* [TEXT EXCERPT]
I’m not an SEO expert, of course, and that’s what I found. I thought it was interesting that you’re not gonna get dinged in any way, shape, or form but you just won’t have the opportunity to submit more and more pieces of content with your search terms and all of those things that build up and make a perfect SEO page and whatnot. So, that’s another benefit of using a full-page website. So, it really depends. Like, I can’t really have an answer for, okay, in this case you always use it, in this case you don’t. All right, so that’s what I wanted to share today about the differences between a one-page website and a full website with lots and lots of pages.
I think in the future we are going to see so many more one-page sites. They’re just really, really helpful, especially with as many people now viewing their websites only on mobile. You know, you’re getting a link from your email that you’re reading on your phone and you’re clicking on it. You just can scroll so much easier; you can see all the information all on one page. You don’t have to navigate to other menus to see what you’re looking for and things like that, so I think the one-page website, we’re gonna see a lot more in the future. Okay, so you may be thinking, Dustin, great, that’s awesome, now how do I create one of these things? I would say the easiest way is to go out and purchase a WordPress One-Page Themes that are out there.
There’s a lot of them that are starting to spring up and pop up around different places, but if you really wanted to get into building one, it’s not any more difficult building a single one-page site that has a menu at the top and then each menu links down to different sections. I think that, and I’ve never done this, but I think that building out a WordPress one-page theme is going to be a little bit more challenging than building out one that is something like I just released on my new website. I think it’s just a matter of doing it and there’s a little bit more complexity on building a page theme. You need to be able to edit everything within the WordPress dashboard, and so that might be a good way to pick one of these things up as a theme and then you can look at it and you can kind of develop and figure out exactly how it’s built and then you can build the next one if you like.
Or, you can just always buy a theme and then customize it and make it exactly what you want it to be. So, those are the things, my thoughts, my ideas of one-page websites. I’m now in mind spinning, okay, how can I use a one-page site? What can I use that for? I don’t know if I ever will or if there will be a case for me to use one, but I’m really interested in doing a simple site for some reason and come up with an excuse to build with and play with one of these one-page websites. They look really cool and I’m just always interested in the latest and greatest thing. All right, well that’s what I wanted to share this week on this week’s show.
As we continue through the month of March I’m so excited to be a part of Word Camp Dayton. If you are interested in coming to Dayton, I can’t promise but I hope there will be no snow in a couple weeks, but it’s March 20 and 21 and so I’m prepping for that, and then I’ve got some more travel in April that I’ll tell you about later. All right, that’s all I’ve got for this week. Take care. Bye-bye.

* [TASK ITEM] Reproduce the passage of the text on one-page websites from "As we continue" to "Take care. Bye-bye.".

* [DATASET EXTRACT]
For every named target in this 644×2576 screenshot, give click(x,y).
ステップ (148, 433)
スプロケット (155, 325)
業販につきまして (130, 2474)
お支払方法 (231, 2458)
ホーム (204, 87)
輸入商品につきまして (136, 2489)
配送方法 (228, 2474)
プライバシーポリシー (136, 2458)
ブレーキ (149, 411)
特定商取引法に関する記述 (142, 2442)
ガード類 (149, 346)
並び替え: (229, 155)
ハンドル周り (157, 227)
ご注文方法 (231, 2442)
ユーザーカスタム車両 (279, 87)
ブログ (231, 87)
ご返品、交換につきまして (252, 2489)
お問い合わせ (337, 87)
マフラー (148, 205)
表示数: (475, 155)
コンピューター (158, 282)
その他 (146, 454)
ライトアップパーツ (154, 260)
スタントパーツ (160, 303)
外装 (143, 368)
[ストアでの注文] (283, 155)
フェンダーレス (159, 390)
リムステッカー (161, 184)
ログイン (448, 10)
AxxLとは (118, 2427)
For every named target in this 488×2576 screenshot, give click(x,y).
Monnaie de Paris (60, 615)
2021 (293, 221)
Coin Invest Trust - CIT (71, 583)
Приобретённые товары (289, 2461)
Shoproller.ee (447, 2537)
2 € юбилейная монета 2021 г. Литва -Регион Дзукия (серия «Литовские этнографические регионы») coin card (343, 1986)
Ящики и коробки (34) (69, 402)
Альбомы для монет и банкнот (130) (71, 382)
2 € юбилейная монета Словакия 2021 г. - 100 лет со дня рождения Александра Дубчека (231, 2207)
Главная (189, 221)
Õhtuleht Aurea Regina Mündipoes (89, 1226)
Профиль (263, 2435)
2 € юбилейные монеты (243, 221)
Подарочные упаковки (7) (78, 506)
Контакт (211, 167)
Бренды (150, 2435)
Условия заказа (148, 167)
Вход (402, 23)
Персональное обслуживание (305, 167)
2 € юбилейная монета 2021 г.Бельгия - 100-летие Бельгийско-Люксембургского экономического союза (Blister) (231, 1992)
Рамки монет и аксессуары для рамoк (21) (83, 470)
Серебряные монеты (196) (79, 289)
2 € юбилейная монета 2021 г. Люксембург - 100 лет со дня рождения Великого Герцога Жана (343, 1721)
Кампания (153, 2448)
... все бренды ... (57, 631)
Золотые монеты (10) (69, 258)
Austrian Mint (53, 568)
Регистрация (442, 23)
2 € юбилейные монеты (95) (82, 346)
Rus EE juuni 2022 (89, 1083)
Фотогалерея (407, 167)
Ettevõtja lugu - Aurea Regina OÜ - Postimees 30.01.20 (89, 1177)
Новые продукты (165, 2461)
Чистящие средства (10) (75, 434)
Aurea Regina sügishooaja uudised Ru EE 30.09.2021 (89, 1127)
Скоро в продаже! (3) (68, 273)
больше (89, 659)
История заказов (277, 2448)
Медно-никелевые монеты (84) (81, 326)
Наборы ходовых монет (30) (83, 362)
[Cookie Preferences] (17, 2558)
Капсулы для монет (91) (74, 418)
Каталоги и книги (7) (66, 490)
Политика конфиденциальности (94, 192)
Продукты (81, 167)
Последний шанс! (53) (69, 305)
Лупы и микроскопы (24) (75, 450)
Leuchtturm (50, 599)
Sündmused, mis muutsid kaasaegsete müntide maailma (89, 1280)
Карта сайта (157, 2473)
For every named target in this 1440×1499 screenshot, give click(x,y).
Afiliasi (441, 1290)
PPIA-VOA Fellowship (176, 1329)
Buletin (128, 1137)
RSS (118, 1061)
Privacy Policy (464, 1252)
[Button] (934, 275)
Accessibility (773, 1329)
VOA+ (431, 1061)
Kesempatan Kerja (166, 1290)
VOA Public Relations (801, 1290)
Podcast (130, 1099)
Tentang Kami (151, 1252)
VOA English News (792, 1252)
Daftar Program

* [TASK RESPONSE]
As we continue through the month of March I’m so excited to be a part of Word Camp Dayton. If you are interested in coming to Dayton, I can’t promise but I hope there will be no snow in a couple weeks, but it’s March 20 and 21 and so I’m prepping for that, and then I’ve got some more travel in April that I’ll tell you about later. All right, that’s all I’ve got for this week. Take care. Bye-bye.